Until this week, when he resigned.

 

This brought up something that I’d had kicking around in the back of my mind, but never quite realized consciously: I don’t think the Tea Party movement is really ready for leadership. Nor are they interested in it. Nor are they qualified for it.

 

The Tea Party represents a lot of people that generally don’t have a lotof interest in politics. The reason they are interested in politics now is because the people they’d entrusted to look after matters had let them down — and let them down hard.  That’s when they decided to exert their Constitutional prerogatives and start taking things back into their own hands.

 

This was meant as a warning — a “see what we can do if you fail badly enough?” move. It was a demonstration of power. And in some cases — such as the GOP chairmanship here in NH — the lesson was driven home a wee bit too forcefully.

 

The message of the Tea Party movement, as I see it, is “we don’t want to come in there and take charge. But if you don’t stop screwing it up, we will.” And in the process. a lot of mistakes will be made. Some people who aren’t quite up for office will find themselves in positions they aren’t fit to hold.

 

But it will get rid of the old rascals. And very few of the accidental leaders will stick around — they aren’t driven into politics, like most of us are.
No, the real value of the Tea Party movement isn’t in taking over politics or a party. It’s in keeping those who are interested in poiltics on the straight and narrow, to smack them around every now and then when they go too far astray. Like, for example, the obscene spending explosions of most of the last decade that have sent the federal debt to its astronomical levels.

 

Politically, I’m not that fond of either Mitt Romney or Michele Bachmann. If it came down to those two, I’d probably vote for Romney, but I wouldn’t be happy about it. But if you look at how the campaign is going, Romney has been moving more and more towards the right, even trying to talk like a Tea Partier. I don’t know how sincere it is, but he’s saying the right things, and I think he’s smart to at least try to keep some of those promises should he have the opportunity.

 

But that’s what I’m thinking currently, and it also explains why so many career pols simply don’t get the Tea Party.
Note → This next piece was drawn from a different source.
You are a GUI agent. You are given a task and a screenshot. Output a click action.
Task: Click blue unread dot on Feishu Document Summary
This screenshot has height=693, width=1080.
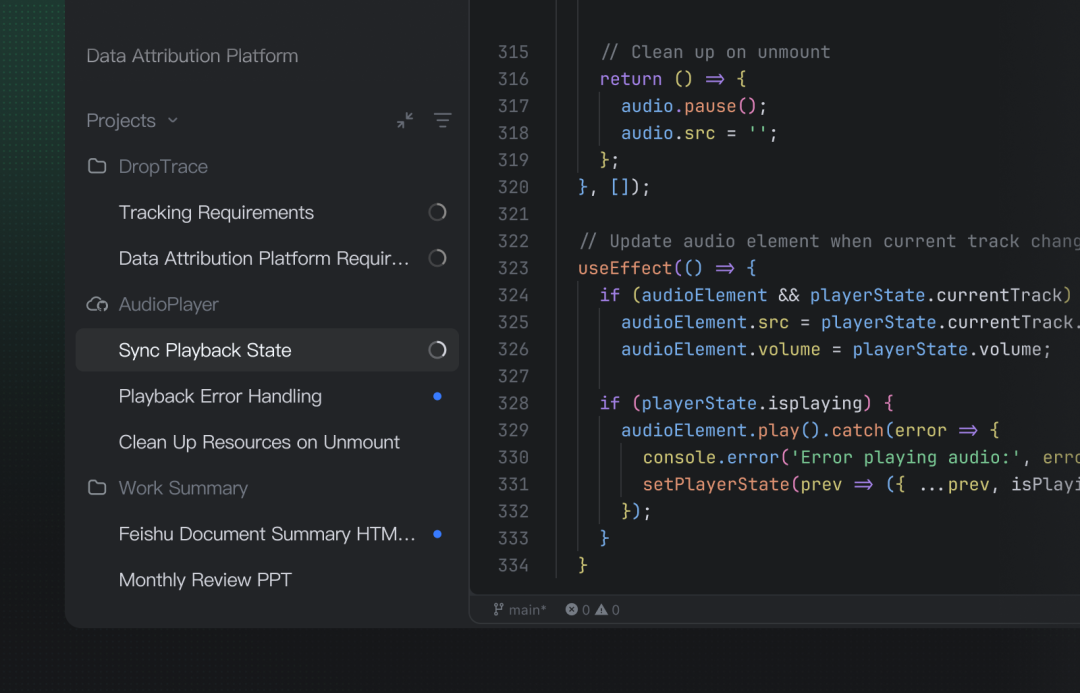point(437,534)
They think of them as just another faction of politicos, another group of people out for power. They aren’t interested in taking power; they’re interested in keeping power out of the hands of the pinheads. If that means they have to take it themselves briefly, then that’s their civic duty. But it won’t be for long — they have lives of their own to get back to.

 

You want to get rid of the Tea Party? Here’s what you have to do. Just listen to them. Figure out what their biggest beefs are, and do something about them. They don’t have the interest for a long, dragged-out fight.

 

But they just might have the interest — and strength — in a quick, brutal one. And they will not lose easily.